**DATA RECORDS**
================================

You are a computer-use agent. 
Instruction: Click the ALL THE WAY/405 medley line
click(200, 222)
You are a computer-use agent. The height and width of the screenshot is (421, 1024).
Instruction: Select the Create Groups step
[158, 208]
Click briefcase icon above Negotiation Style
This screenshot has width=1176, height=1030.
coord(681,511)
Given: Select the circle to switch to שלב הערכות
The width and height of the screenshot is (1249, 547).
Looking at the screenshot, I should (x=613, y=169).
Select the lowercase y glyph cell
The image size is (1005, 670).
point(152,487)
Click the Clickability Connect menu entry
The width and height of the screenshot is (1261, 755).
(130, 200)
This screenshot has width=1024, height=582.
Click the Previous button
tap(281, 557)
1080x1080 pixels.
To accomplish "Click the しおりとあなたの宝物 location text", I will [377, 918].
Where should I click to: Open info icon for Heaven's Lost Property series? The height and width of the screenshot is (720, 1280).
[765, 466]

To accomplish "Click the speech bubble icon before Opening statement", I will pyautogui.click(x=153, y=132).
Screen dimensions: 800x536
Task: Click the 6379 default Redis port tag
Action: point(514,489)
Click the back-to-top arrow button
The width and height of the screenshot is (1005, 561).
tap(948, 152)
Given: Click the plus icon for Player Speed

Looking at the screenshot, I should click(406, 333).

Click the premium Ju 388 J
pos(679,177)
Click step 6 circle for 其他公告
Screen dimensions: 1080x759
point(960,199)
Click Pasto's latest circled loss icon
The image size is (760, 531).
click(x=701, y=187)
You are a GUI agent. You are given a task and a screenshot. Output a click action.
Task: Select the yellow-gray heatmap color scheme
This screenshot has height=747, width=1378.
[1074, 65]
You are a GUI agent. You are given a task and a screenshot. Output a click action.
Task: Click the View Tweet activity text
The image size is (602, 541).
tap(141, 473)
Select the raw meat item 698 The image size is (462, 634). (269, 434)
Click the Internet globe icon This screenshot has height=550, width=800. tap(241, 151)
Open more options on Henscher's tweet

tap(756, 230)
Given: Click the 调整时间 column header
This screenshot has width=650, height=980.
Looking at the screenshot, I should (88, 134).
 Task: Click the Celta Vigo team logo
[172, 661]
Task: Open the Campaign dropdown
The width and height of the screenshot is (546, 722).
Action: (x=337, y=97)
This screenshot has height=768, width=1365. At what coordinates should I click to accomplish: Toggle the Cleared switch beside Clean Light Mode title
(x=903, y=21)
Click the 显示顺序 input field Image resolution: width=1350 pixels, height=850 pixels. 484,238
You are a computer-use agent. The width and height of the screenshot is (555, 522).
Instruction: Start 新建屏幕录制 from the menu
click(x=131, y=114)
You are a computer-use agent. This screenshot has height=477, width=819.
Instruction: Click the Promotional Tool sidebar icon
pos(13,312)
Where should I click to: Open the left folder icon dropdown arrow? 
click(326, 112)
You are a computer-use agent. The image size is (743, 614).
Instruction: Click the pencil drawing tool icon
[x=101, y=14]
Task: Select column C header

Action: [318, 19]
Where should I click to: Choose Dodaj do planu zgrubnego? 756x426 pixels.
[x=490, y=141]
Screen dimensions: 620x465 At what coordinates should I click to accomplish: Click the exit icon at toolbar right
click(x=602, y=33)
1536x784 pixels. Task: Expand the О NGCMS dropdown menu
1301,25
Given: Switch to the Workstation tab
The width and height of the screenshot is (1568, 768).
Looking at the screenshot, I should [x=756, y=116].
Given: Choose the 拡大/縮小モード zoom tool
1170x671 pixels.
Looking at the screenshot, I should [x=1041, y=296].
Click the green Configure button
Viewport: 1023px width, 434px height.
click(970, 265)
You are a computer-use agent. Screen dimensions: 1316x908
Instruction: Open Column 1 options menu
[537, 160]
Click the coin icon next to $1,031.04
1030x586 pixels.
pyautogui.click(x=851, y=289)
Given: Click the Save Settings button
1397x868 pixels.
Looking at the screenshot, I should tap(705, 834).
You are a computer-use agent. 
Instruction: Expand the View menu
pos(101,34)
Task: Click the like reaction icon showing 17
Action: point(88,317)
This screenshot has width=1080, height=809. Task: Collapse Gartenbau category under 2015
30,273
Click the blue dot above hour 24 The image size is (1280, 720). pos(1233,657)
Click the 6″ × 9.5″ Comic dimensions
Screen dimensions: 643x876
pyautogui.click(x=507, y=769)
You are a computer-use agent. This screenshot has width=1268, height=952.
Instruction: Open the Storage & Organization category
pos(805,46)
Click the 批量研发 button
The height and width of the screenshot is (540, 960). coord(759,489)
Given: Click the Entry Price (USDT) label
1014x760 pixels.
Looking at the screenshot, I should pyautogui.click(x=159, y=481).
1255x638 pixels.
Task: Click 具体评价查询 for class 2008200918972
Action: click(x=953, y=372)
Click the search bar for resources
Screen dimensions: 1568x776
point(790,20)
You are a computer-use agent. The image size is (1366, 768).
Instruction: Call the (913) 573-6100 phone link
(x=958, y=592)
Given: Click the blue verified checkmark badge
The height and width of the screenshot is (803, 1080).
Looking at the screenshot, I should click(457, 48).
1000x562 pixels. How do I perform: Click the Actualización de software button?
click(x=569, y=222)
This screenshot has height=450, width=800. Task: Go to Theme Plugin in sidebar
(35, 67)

================================

**EXERCISE INSTRUCTIONS**
Copy the data above in full, character for character.

**ANSWER BOX**
You are a computer-use agent. 
Instruction: Click the ALL THE WAY/405 medley line
click(200, 222)
You are a computer-use agent. The height and width of the screenshot is (421, 1024).
Instruction: Select the Create Groups step
[158, 208]
Click briefcase icon above Negotiation Style
This screenshot has width=1176, height=1030.
coord(681,511)
Given: Select the circle to switch to שלב הערכות
The width and height of the screenshot is (1249, 547).
Looking at the screenshot, I should (x=613, y=169).
Select the lowercase y glyph cell
The image size is (1005, 670).
point(152,487)
Click the Clickability Connect menu entry
The width and height of the screenshot is (1261, 755).
(130, 200)
This screenshot has width=1024, height=582.
Click the Previous button
tap(281, 557)
1080x1080 pixels.
To accomplish "Click the しおりとあなたの宝物 location text", I will [377, 918].
Where should I click to: Open info icon for Heaven's Lost Property series? The height and width of the screenshot is (720, 1280).
[765, 466]

To accomplish "Click the speech bubble icon before Opening statement", I will pyautogui.click(x=153, y=132).
Screen dimensions: 800x536
Task: Click the 6379 default Redis port tag
Action: point(514,489)
Click the back-to-top arrow button
The width and height of the screenshot is (1005, 561).
tap(948, 152)
Given: Click the plus icon for Player Speed

Looking at the screenshot, I should click(406, 333).

Click the premium Ju 388 J
pos(679,177)
Click step 6 circle for 其他公告
Screen dimensions: 1080x759
point(960,199)
Click Pasto's latest circled loss icon
The image size is (760, 531).
click(x=701, y=187)
You are a GUI agent. You are given a task and a screenshot. Output a click action.
Task: Select the yellow-gray heatmap color scheme
This screenshot has height=747, width=1378.
[1074, 65]
You are a GUI agent. You are given a task and a screenshot. Output a click action.
Task: Click the View Tweet activity text
The image size is (602, 541).
tap(141, 473)
Select the raw meat item 698 The image size is (462, 634). (269, 434)
Click the Internet globe icon This screenshot has height=550, width=800. tap(241, 151)
Open more options on Henscher's tweet

tap(756, 230)
Given: Click the 调整时间 column header
This screenshot has width=650, height=980.
Looking at the screenshot, I should (88, 134).
 Task: Click the Celta Vigo team logo
[172, 661]
Task: Open the Campaign dropdown
The width and height of the screenshot is (546, 722).
Action: (x=337, y=97)
This screenshot has height=768, width=1365. At what coordinates should I click to accomplish: Toggle the Cleared switch beside Clean Light Mode title
(x=903, y=21)
Click the 显示顺序 input field Image resolution: width=1350 pixels, height=850 pixels. 484,238
You are a computer-use agent. The width and height of the screenshot is (555, 522).
Instruction: Start 新建屏幕录制 from the menu
click(x=131, y=114)
You are a computer-use agent. This screenshot has height=477, width=819.
Instruction: Click the Promotional Tool sidebar icon
pos(13,312)
Where should I click to: Open the left folder icon dropdown arrow? 
click(326, 112)
You are a computer-use agent. The image size is (743, 614).
Instruction: Click the pencil drawing tool icon
[x=101, y=14]
Task: Select column C header

Action: [318, 19]
Where should I click to: Choose Dodaj do planu zgrubnego? 756x426 pixels.
[x=490, y=141]
Screen dimensions: 620x465 At what coordinates should I click to accomplish: Click the exit icon at toolbar right
click(x=602, y=33)
1536x784 pixels. Task: Expand the О NGCMS dropdown menu
1301,25
Given: Switch to the Workstation tab
The width and height of the screenshot is (1568, 768).
Looking at the screenshot, I should [x=756, y=116].
Given: Choose the 拡大/縮小モード zoom tool
1170x671 pixels.
Looking at the screenshot, I should [x=1041, y=296].
Click the green Configure button
Viewport: 1023px width, 434px height.
click(970, 265)
You are a computer-use agent. Screen dimensions: 1316x908
Instruction: Open Column 1 options menu
[537, 160]
Click the coin icon next to $1,031.04
1030x586 pixels.
pyautogui.click(x=851, y=289)
Given: Click the Save Settings button
1397x868 pixels.
Looking at the screenshot, I should tap(705, 834).
You are a computer-use agent. 
Instruction: Expand the View menu
pos(101,34)
Task: Click the like reaction icon showing 17
Action: point(88,317)
This screenshot has width=1080, height=809. Task: Collapse Gartenbau category under 2015
30,273
Click the blue dot above hour 24 The image size is (1280, 720). pos(1233,657)
Click the 6″ × 9.5″ Comic dimensions
Screen dimensions: 643x876
pyautogui.click(x=507, y=769)
You are a computer-use agent. This screenshot has width=1268, height=952.
Instruction: Open the Storage & Organization category
pos(805,46)
Click the 批量研发 button
The height and width of the screenshot is (540, 960). coord(759,489)
Given: Click the Entry Price (USDT) label
1014x760 pixels.
Looking at the screenshot, I should pyautogui.click(x=159, y=481).
1255x638 pixels.
Task: Click 具体评价查询 for class 2008200918972
Action: click(x=953, y=372)
Click the search bar for resources
Screen dimensions: 1568x776
point(790,20)
You are a computer-use agent. The image size is (1366, 768).
Instruction: Call the (913) 573-6100 phone link
(x=958, y=592)
Given: Click the blue verified checkmark badge
The height and width of the screenshot is (803, 1080).
Looking at the screenshot, I should click(457, 48).
1000x562 pixels. How do I perform: Click the Actualización de software button?
click(x=569, y=222)
This screenshot has height=450, width=800. Task: Go to Theme Plugin in sidebar
(35, 67)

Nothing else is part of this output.